Yuki bedeutet Schnee… Das passt zur Farbe vom Fell.

„Woher weißt du, dass ich einen Japanischkurs mache?“, frage ich Yuki.

Sie schnaubt als ob sie unzufrieden ist. Ich kann aber nicht genau sagen, ob sie deswegen schnaubt. Schließlich bin ich kein Schnaubexperte. Dann steht Yuki auf, kommt näher und bleibt genau vor mir stehen.

„Wie oft soll ich es dir denn noch sagen? Ich bin du. Ich war schon immer bei dir, seit du klein warst. Deine Kindheit, deine Pubertät und dein Erwachsenwerden habe ich mitbekommen. Wobei deine Pubertät die schlimmste Phase war.“

„Also so schlimm war die auch nicht.”, antworte ich und reibe mit dir Schläfe, als mir etwas auffällt. „Warte, was heißt das, du kennst mich schon seid ich klein war? Und warum konnte ich dich dann nicht hören? Ich meine, bevor ich heute herkam, habe ich dich nie gehört.“

Immer noch verwirrt setze ich mich auf das Sofa und lasse Yuki dabei nicht aus den Augen.

Sie hat irgendwas an sich. Ich weiß nicht, ob es an dem weißen Fell oder an den roten Augen liegt, aber ich kann den Blick nicht von ihr wenden. Außerdem spüre ich etwas. Etwas vertrautes und das macht mir wiederum Angst. Immerhin sehe ich das erste Mal einen Wolf. Geschweige denn, dass ich das erste Mal mit einem Tier rede.

„Das hat dir Jordan auch gesagt. Dein Vater hat mich versiegelt um dich und deine Mom zu schützen.“, sagt Yuki. Dabei verändert sich der Ausdruck in ihren Augen leicht.

„Ja, ich glaube so was ähnliches hat Großvater auch gesagt.“ Ich seufze. „Aber was mache ich jetzt hier? Und wo sind wir überhaupt? Es sieht aus wie Großvaters Zimmer, aber er ist nicht hier. Und die Kerze schimmert blau. Warum schimmert die Kerze blau? Kann eine Kerze überhaupt blau leuchten?“

Jetzt fällt mir auch auf, dass nicht nur die Kerze blau schimmert. Der ganze Raum leuchtet in einem warmen, vertrauten blau.
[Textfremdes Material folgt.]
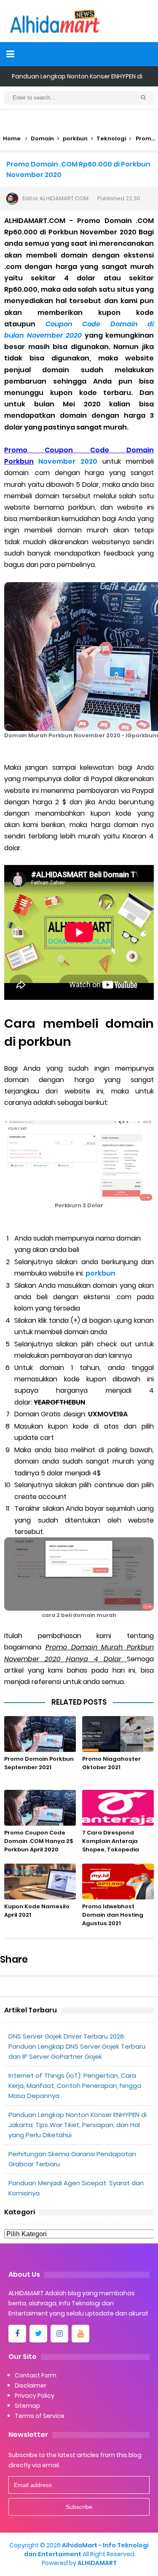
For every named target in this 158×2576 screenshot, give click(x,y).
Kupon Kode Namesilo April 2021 (37, 1910)
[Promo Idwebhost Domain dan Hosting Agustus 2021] (118, 1881)
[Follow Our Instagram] (59, 2333)
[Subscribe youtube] (80, 2333)
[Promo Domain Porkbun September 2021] (40, 1734)
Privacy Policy (34, 2395)
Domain (42, 138)
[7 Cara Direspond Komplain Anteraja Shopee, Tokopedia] (118, 1808)
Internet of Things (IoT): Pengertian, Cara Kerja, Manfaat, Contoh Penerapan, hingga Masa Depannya (74, 2085)
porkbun (75, 138)
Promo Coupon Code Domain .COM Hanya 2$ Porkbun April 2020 (38, 1841)
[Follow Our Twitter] (38, 2333)
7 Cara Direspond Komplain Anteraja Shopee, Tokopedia (110, 1841)
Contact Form (35, 2375)
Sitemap (27, 2405)
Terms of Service (39, 2416)
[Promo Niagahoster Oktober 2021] (118, 1734)
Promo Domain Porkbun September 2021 (39, 1763)
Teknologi (111, 138)
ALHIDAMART (97, 2563)
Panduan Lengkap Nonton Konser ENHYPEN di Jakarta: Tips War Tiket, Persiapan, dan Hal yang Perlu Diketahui (77, 2124)
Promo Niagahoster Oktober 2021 (111, 1763)
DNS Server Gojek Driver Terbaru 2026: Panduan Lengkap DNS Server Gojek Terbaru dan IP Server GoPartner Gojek (76, 2046)
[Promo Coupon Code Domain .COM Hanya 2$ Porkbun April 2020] (40, 1808)
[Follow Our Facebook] (17, 2333)
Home (12, 138)
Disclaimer (30, 2385)
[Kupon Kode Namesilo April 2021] (40, 1881)
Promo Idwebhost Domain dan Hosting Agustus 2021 (112, 1914)
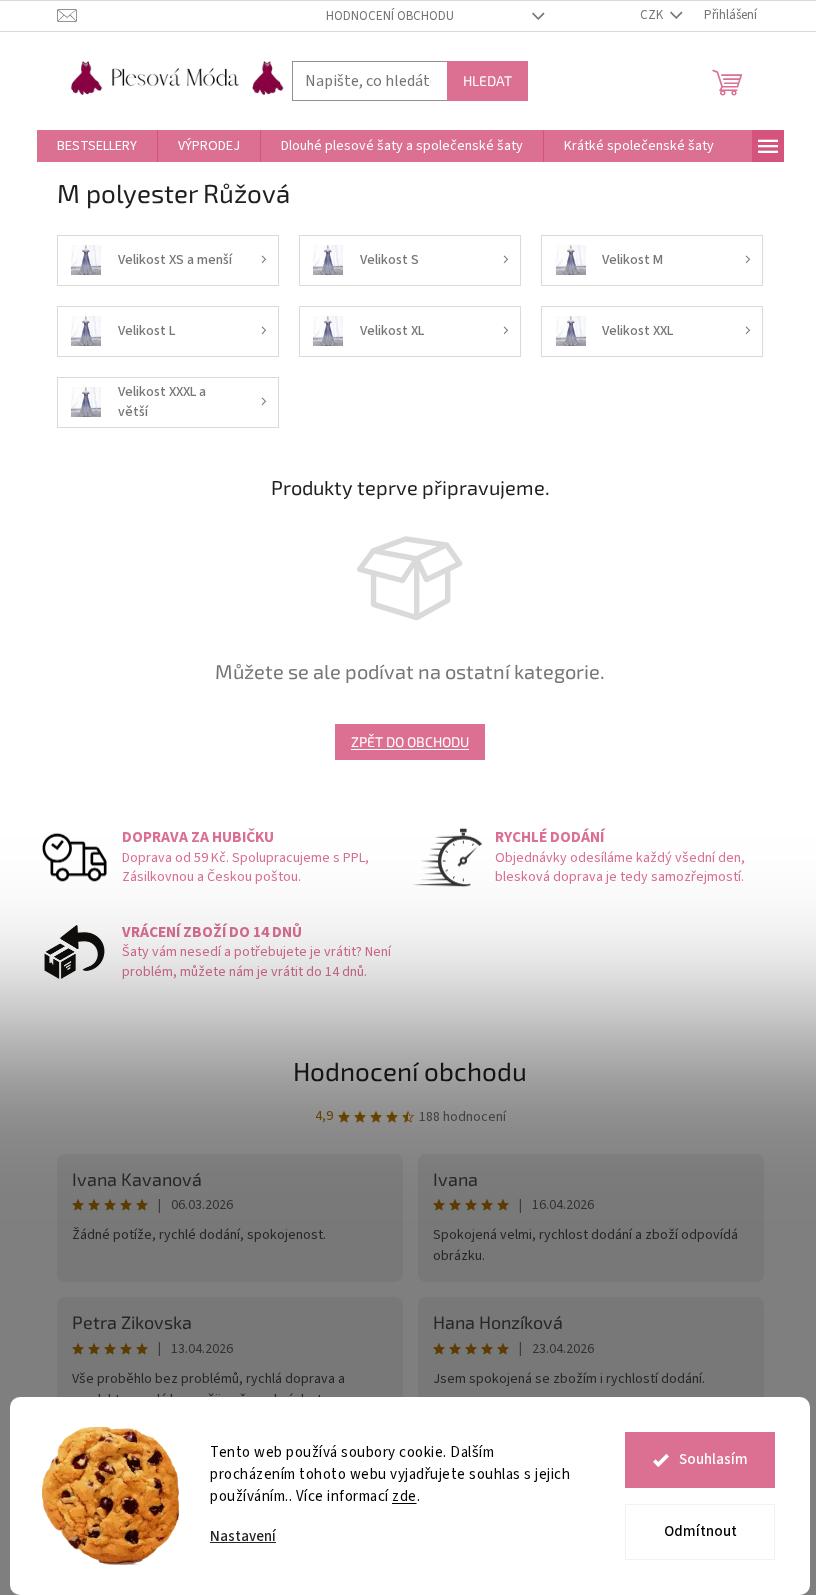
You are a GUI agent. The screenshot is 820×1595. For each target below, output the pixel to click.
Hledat (487, 80)
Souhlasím (713, 1459)
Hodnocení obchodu (390, 16)
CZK (653, 15)
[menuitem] (97, 146)
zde (404, 1496)
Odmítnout (700, 1531)
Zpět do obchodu (410, 741)
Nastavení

„Das ist eine Art Spirituelle Ebene. Auf diese haben nur wir beide Zugriff und es ist der einzige Ort an dem wir einander sehen können.“

„Okay, und wie komm ich hier wieder raus? Ich muss noch einkaufen gehen.“ Schlechtes Argument ever. Aber es stimmte. Ich muss noch was für Jason's Abendbrot holen.

Dann hol ich ihn aus dem Kindergarten ab und mache mit ihm zusammen die Eierkuchen und den Obstsalat. Und Mom kommt auch irgendwann nach Hause. Bis dahin muss alles auf dem Tisch stehen.

Yuki grinst mich an.

„Das ist einfach. Du musst akzeptieren, dass es mich gibt und daran glauben dass wir Eins sind.“

Das sagt sich so leicht.

Sprich einfach das aus, was du denkst.

Yuki grinst mich noch breiter an. Na gut.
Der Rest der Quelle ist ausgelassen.